Semana 1
LUNES. Pronto cumpliré sesenta y
siete años. ¿Soy un viejo? Evidentemente sí, pero a mi alrededor todo el mundo
lo niega. -Anda, anda, no digas tonterías.
A veces soy yo mismo el que lo
niega. Cuando paseo por el parque de buena mañana, por ejemplo, la imagen que
tengo de mí es la de un “muchacho”. Me estimula sentir el frío en el rostro, me
gusta apretar el paso hasta alcanzar el límite de la carrera, pienso con
ilusión en el periódico y la taza de té que me esperan al final de la caminata.
En ocasiones, a esas horas comienzo a imaginar ya la comida, incluso me acerco
al mercado y compro algo especial. Con frecuencia, mientras voy de acá para
allá, recuerdo la frase con la que comienza John Cheever sus memorias: “En la
madurez hay misterio, hay confusión”.
Cierto, hay misterio, hay
confusión, a veces el misterio procede de la confusión y la confusión del
misterio.
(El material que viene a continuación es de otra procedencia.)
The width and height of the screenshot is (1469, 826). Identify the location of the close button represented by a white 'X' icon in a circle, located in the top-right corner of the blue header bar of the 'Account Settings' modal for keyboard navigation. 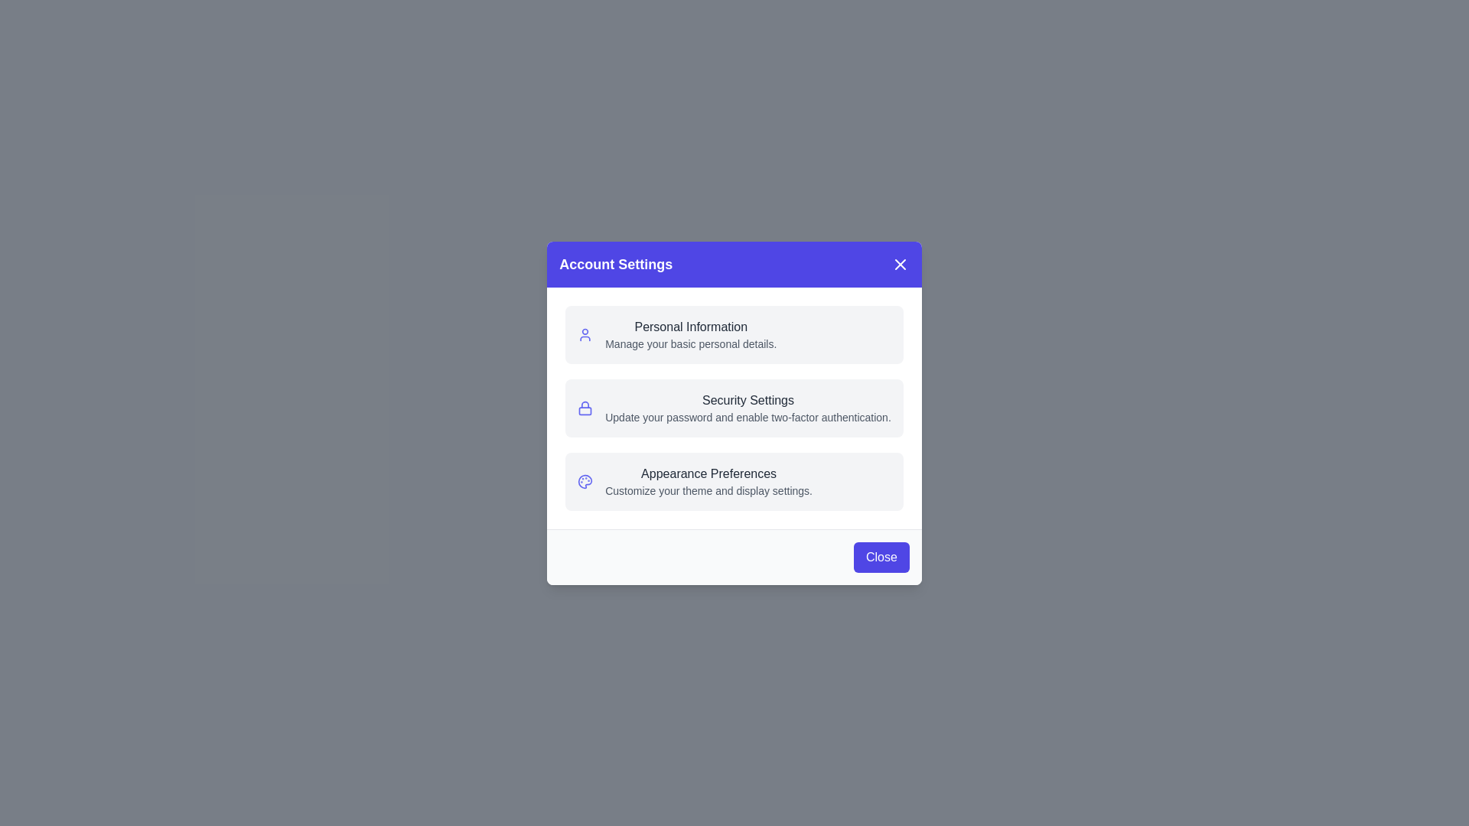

Pero contesta ya, maldita sea, a la pregunta con la que te has
levantado de la cama este lunes de enero: ¿Eres o no eres viejo? Sí, coño, lo
soy, soy viejo. Un viejo.
MARTES. A vueltas todavía con el
asunto de ayer. Mientras atravieso el parque, oyendo crujir el hielo bajo mis
botas, pienso en los hormigueros, ahora cerrados. ¿Cuánto vive una hormiga, cómo
envejece, cuántos cadáveres de ellas habrá bajo la fina capa de hielo que se ha
formado durante la noche? ¿Cuán fría estará la tierra ahí abajo? Entonces me
viene a la cabeza la idea de escribir un
diario de la vejez. Un diario de la vejez. ¿Por dónde empezaría? La semana
pasada, por ejemplo, estuve en el dentista, que me arrancó la última muela del
lado derecho de la mandíbula superior.